■ About this exercise
Report how many lines of the following entries include the string "Given"; respond with the number alone.

■ Data entries
********

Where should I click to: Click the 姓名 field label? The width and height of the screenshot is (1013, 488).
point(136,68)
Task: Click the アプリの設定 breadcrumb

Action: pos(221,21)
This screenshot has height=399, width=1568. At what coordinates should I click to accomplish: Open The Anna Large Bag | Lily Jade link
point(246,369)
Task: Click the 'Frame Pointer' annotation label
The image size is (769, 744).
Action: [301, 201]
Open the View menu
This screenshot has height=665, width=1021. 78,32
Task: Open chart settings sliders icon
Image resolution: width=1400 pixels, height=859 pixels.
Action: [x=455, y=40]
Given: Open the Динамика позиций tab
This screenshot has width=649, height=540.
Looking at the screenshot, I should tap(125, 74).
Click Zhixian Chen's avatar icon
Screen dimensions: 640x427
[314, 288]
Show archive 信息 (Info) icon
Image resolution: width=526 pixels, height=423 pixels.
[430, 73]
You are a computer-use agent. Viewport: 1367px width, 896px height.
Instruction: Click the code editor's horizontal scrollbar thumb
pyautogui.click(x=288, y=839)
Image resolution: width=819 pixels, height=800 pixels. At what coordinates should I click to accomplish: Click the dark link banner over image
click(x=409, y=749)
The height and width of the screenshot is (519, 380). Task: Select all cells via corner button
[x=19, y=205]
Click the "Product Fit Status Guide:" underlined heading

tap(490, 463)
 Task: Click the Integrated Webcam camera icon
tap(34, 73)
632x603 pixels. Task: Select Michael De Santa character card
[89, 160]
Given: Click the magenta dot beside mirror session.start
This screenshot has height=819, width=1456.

********

■ Response to the task
2